Rob squeezed past Mike and took over the coffee, feigning annoyance. "I've never known anyone dick around this long brewing two bloody wets. You'd have made a shit president. The country would be at DEFCON Three and you'd still be pissing around with the coffee machine."
He was back to merciless slagging, so he must have been pleased with the idea. Mike took the coffee back to the table, reassured. His world was tidy again. Now he could spend the rest of the flight focused on the immediate task: Ian Dunlop.
The options were finite. If they found a reclusive teenager instead of some drugs warlord or a heavily-armed cult, then the kid would either want to come with them or he wouldn't. They could try to persuade him, but they wouldn't need to snatch him unless he was in immediate danger.
It was only when Mike played the thought back that he realised how feeble it sounded. He knew how certain agencies worked. They wouldn't think twice about assassinating inconvenient people, let alone kidnapping them. It was the line between being a soldier and some other creature entirely. He wondered what it would take to make him into one of them.

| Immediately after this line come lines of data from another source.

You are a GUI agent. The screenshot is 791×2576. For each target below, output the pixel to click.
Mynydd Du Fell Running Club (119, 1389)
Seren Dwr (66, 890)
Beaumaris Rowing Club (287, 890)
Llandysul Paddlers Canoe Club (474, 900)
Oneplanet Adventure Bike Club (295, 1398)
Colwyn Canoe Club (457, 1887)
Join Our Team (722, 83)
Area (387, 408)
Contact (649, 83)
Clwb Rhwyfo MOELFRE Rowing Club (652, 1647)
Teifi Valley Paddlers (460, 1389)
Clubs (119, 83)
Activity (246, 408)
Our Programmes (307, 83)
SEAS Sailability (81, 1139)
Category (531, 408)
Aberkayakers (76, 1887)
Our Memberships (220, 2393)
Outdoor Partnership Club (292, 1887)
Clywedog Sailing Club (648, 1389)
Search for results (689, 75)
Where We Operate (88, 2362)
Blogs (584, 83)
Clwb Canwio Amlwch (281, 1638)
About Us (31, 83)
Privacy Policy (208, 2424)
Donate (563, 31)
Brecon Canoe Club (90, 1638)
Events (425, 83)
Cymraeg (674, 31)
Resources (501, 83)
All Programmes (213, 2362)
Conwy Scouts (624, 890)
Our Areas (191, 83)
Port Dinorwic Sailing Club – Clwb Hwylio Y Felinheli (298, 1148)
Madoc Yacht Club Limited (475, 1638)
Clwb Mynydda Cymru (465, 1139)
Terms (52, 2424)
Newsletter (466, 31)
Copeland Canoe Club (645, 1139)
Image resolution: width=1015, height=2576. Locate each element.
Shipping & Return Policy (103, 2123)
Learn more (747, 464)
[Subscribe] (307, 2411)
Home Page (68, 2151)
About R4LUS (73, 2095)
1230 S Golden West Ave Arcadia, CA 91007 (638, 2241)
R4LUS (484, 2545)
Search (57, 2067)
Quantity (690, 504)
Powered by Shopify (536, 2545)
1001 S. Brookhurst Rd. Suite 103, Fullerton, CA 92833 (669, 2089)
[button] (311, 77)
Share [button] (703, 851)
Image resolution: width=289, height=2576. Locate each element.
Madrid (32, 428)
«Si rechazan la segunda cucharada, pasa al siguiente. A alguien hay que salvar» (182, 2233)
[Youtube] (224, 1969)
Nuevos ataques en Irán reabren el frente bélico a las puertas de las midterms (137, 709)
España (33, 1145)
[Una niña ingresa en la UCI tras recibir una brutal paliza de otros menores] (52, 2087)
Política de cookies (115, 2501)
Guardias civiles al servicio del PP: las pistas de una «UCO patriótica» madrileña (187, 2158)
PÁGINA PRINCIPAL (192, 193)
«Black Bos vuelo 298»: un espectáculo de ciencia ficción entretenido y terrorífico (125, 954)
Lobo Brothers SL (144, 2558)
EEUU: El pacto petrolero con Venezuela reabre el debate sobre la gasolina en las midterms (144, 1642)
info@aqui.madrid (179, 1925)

Rob leaned across him to take one of the maps. "You okay, Zombie?"
"Just over-thinking it."
"It'll be fine. We'll know what to do."
Rob gripped his shoulder and gave it a quick shake. Mike could imagine him talking fierce sense to young Marines under fire. It did the trick. Rob could make him believe anything. He was absolute certainty on two legs, able to
instil the same resolve into those around him. Yes, Mike would know what to do when the time came. It would distil itself into something immediate and uncomplicated, and his training would kick in. He put on his ballistic vest and started getting focused.
They landed near the Idaho-Washington border and found the car waiting. It was a suitably anonymous silver Toyota SUV from the fleet of a local firm that was somewhere in the complex maze of Brayne-owned companies. Mike's first task was to plug a GPS blocker into the lighter socket to cover their tracks, just in case the worst happened and the car's route became a jigsaw puzzle piece to compromise them. The zapper knocked out the on-board satnav as well. Rob loaded the bags.
"You can drive the first leg, mate." He settled into the passenger seat and placed a selection of snacks at strategic points in the dashboard for quick access. "I promise I won't freak out."
"You raided the galley."
"Yeah, to avoid getting picked up by CCTV at petrol stations."
"That's pretty paranoid."
"I'm not the one who brought the GPS zapper."
"I didn't say it was a bad thing, did I?"
"Okay. Phones off. Batteries out. Deniability shields
on.
"
"Roger that. We're not here."
"I can't even see you, mate. Whoever you are." Rob gave him a sideways look. "It's an urban myth about phone batteries, right?"
"Not if the software's been infected."
"Fuck me. I hate this modern world."
Apart from getting picked up by traffic cameras, they were now as invisible as they'd ever be. Mike kept an eye open for suspicious vehicles, not that he needed to with Rob in the car. For once, Rob didn't sing along with the radio.
They were now nearly two hours down the road, on schedule to reach Athel Ridge mid-afternoon. Rob opened a packet of cookies and started crunching while he checked directions with the offline satnav maps on his phone.
"Want some biccies?" he mumbled, holding out the packet.
"Sure." Mike grabbed a couple put them within reach on the dashboard. "You're quiet."
"My mouth's busy. Chat away if you like. I'll just nod and spit crumbs."
"I wonder how Mom and Dad are going to react if we adopt."
"They'll be doting grandparents. Your parents love you whether you breed more pedigree Braynes or not. They think you're a cross between Superman and Bertrand Russell."